The eHealth Strategy Office, which was created under Dr. Ho last year, obtained additional funding from the Ministry and the British Columbia Medical Association to adapt all of BC’s Clinical Practice Guidelines for the Palm and Windows Mobile devices. In late 2009, it launched a BlackBerry version.

But the iPhone version, which took eight months to develop, gave the project a turbo boost of popularity. One thousand copies of the program were downloaded within the first two weeks of its release last month.

“It’s blowing my mind,” says Noreen Kamal, Assistant Director of Technology and Innovation in the eHealth Strategy Office. She believes that physicians, most of whom are independent, are more likely to carry iPhones than BlackBerrys, which tend to be used by organizations. Plus, the iPhone’s touch screen makes the guidelines so much easier to use.

“It actually becomes a fun and enjoyable experience,” Kamal says. “I think it’s a function of having highly intelligent people who want to absorb a bunch of information and get back to whatever they’re doing.”

“I use it to make sure I’m following the proper management protocols – that I’ve checked what I need to check, that I’ve ordered the right blood work, things like that,” says Sara Mitchell-Banks, a chronic disease nurse in Powell River who is studying to become a nurse practitioner. “I’m sure most clinicians have not memorized most things that need to be known.”

BC Guidelines is intended for the province’s health professionals, so the eHealth Strategy Office provides technical support only to people in that category. But anyone, anywhere can download the software and use it as a handy reference tool.

“It’s quite unique that the province and the BCMA chose to do this, and continues to support it,” Kamal says. “It shows that, working together, British Columbia is a leader in using technology to disseminate medical knowledge.”

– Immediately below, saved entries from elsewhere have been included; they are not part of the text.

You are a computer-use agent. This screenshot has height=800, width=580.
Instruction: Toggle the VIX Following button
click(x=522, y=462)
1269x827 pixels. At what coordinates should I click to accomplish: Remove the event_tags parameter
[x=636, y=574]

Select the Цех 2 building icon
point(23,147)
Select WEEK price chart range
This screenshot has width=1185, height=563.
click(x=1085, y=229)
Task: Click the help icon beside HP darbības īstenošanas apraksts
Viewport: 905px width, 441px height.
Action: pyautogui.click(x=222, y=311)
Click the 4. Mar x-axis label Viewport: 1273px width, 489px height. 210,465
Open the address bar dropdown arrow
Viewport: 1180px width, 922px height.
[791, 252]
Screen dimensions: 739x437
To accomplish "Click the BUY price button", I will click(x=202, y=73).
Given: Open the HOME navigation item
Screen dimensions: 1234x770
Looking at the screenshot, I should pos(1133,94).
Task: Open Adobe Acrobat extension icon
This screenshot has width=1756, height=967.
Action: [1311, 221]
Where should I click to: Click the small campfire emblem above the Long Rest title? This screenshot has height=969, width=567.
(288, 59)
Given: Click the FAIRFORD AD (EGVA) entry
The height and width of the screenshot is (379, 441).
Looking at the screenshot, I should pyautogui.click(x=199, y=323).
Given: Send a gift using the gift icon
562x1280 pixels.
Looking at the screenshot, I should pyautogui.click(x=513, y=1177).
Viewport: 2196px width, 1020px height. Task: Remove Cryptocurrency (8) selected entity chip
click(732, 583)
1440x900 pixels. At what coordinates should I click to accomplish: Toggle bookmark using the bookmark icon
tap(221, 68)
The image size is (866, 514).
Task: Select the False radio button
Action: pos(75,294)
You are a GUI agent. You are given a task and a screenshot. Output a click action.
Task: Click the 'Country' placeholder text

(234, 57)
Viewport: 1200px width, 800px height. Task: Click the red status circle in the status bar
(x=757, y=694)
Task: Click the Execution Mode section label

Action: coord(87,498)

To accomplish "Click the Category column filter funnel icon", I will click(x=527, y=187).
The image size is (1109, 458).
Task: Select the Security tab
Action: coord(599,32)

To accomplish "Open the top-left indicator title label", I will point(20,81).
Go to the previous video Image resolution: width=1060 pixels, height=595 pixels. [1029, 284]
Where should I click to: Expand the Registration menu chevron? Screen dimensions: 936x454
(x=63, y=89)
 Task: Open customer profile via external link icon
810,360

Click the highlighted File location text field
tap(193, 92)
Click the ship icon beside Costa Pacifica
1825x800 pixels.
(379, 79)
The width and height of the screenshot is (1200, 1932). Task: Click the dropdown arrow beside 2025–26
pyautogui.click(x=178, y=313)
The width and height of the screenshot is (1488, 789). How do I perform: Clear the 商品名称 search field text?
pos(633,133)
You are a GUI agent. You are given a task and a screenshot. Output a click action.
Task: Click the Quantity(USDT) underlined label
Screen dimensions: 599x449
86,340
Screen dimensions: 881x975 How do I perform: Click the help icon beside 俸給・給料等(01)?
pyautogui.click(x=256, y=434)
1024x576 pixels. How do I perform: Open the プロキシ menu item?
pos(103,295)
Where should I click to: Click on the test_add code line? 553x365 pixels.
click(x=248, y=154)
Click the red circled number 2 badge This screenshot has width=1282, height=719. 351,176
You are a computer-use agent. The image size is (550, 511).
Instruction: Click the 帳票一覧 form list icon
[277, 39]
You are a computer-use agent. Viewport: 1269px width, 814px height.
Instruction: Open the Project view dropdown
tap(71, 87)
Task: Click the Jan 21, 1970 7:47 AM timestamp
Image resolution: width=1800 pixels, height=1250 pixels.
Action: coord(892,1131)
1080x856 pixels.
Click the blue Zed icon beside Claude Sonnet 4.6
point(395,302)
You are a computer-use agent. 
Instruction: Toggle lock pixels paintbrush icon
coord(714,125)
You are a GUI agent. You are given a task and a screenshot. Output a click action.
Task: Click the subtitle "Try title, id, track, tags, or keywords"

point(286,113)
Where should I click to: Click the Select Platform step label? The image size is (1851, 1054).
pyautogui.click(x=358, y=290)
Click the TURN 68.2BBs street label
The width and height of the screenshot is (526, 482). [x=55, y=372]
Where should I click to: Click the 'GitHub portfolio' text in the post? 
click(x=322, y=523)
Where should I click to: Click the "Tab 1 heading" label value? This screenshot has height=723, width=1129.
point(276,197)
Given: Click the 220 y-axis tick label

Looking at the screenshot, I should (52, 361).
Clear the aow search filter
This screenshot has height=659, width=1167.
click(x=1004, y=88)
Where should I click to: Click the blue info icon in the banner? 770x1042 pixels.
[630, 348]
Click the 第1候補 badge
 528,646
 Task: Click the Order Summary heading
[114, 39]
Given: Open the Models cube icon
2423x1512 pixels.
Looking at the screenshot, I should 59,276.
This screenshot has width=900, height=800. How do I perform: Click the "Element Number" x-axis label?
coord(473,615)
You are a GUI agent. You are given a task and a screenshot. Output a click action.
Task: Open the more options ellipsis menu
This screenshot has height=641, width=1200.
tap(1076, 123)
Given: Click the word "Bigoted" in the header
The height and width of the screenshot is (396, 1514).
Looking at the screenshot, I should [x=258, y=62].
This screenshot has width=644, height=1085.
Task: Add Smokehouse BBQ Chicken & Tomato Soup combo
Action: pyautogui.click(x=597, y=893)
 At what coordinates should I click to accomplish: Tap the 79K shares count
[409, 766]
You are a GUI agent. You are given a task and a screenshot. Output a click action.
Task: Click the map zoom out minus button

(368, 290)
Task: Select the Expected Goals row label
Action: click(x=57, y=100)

The iPhone app, however, is just one small step in Dr. Ho’s vision of integrating electronic tools into the arsenal of tools used by health professionals. While he considers himself an early adopter of new technology, he says younger physicians are even faster to embrace the latest tools.

“Five years ago, my son, who was 11 at the time, challenged me: Why can’t people make appointments with doctors online?” Dr. Ho says. “We do that with airplanes, we do that with hotels. That’s a wonderful vision.”